Obviously my legs were cooked from the 110 miles and the Rosey mtb ride Friday.
But I am using none of these as excuses, since my race was about what it would have been even if I was well rested, well fed and properly hydrated: mediocre. In mtb, I kill myself to achieve mediocrity.
The course is gnarly. Seasoned pros were saying that it was hard. Stories of waist deep mud and lots of "walking" abounded. Not my strong suit.
The race flyer had suggested inflating tires with extra pressure to avoid pinch flats and bringing two tubes just in case. Luckily for me, I had left my only inflation devise at home, so I put 32 psi in the front/34 in back and gambled, hoping for the best.
On the starting line, people who had pre-ridden the course were discussing which of the many stream crossings were ridable, ridable if you took the correct line and which would swallow your whole front wheel.
Also, I was told that there was a technical climb right away, so I made sure that I was in the big ring and ready to take the whole shot. Then they stacked the men 19-29 in front of my front row spot and started us all at the same time. Thanks.
I didn't get the hole shot. Instead, I spent the first 1.5 miles trading blows with other riders. It was like the back of the sprint in a cat 5 crit. We were all changing our line, chopping each other's front wheels and generally acting like dildos. Testosterone yelled at unhearing testosterone.
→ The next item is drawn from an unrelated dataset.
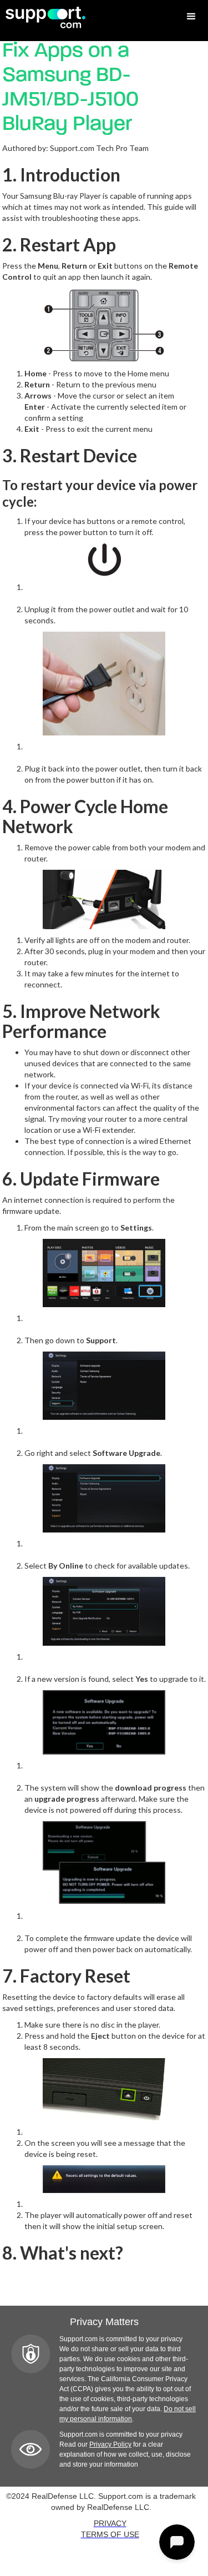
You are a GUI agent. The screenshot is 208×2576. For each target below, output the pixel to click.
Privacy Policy (110, 2444)
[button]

There were lots of places that running was faster than riding. It was especially faster if you dismounted while you still had momentum instead of flailing around in a mud pit or spinning out on a tech climb. From the back of the line of riders, I was able to pass multiple riders when they tried to ride stuff that I ran through at full running speed. I laid down my best cyclocross remounts for good measure. In my mind, my demonstrated skills deflated my rivals, causing them to give up. Sure enough, I didn't see most of them again.
Mud. It was deep. I routinely found my tall socks fully submerged, twice to my knee and once I put my foot in a bog deeper than my knee. It was like a crap shoot, I'd see a bog, puddle or stream and if there was no one riding going through, you'd have no way of knowing if it was inches or feet deep. I risked riding a few, luckily, I only lost my front wheel once.
I had a few persistent rivals. About 7 miles into the 10 mile race. I was hoofing it up a technical climb. I could have ridden it, but I am convinced that running/walking was faster. Then I saw Maison Chen closing the gap behind me. Last week he had nearly beat me on the final climb at Putney; I was only able to hold him off with a full on track sprint for the line. Out sprinting him wasn't going to do the job today.
Instead I kept my walking pace high, but remained rested. When the climb became manageable, I remounted and finished accelerated, digging deep. I felt strong and reopened the gap, eventually widening it to over a minute.
There was some descending, my weak point. I figured that the thrashing and rustling behind me was Maison, but it was Richard Person, who shared the podium with me at Stering's Baystate Cyclocross last year. I had passed him early on when I was picking off the line of riders who had passed me. He held my wheel for a bit, until I allowed him to come around. It was obvious that I was hindering him and besides, I figured that he'd help me hold Maison off.
Richard gapped me, but I kept him on sight. The gnarly sharp rock studded descent gave way to rutted, but smooth double track with puddles and occasional rocks. I slowly reeled Richard in and then followed his line. He was on a 29er, which presented problems when I had to roll my puny 26 inch wheels over the occasional obstacle that he had cleared easily.
I knew that we were near the end. If I was going to attack, it had to be soon. The race ends on a descent into a sweeping corner. I wanted to be in front for this so that Richard couldn't gap me here.
I saw the bog before he did. Or maybe he saw it but was unconcerned. I had been running all of the questionable mud bogs. I unclipped well before the bog, Richard hit it and came to a clumsy and ungraceful stopped. I entered the bog in full stride with all of my momentum. It was a small victory and an even smaller gap.
There was some winding single track with some logs, which I took well, hopping everything and staying off the brakes, since I could feel Person bearing down. When I saw the staging/finish, Person was on my wheel. I threw caution to the wind and bombed the descent. Luckily, I was already in the big ring.
After coming out of the corner, I sprinted so hard, my rig was bobbing and creaking. I thought that I made have broken something or that a quick release was loose. I held him off. People love a sprint and I could hear them cheering, probably for Person, since no one likes a road dick and everyone especially hates me.
I hosed off the bike, had a cursory shower under the bike wash and left without checking results.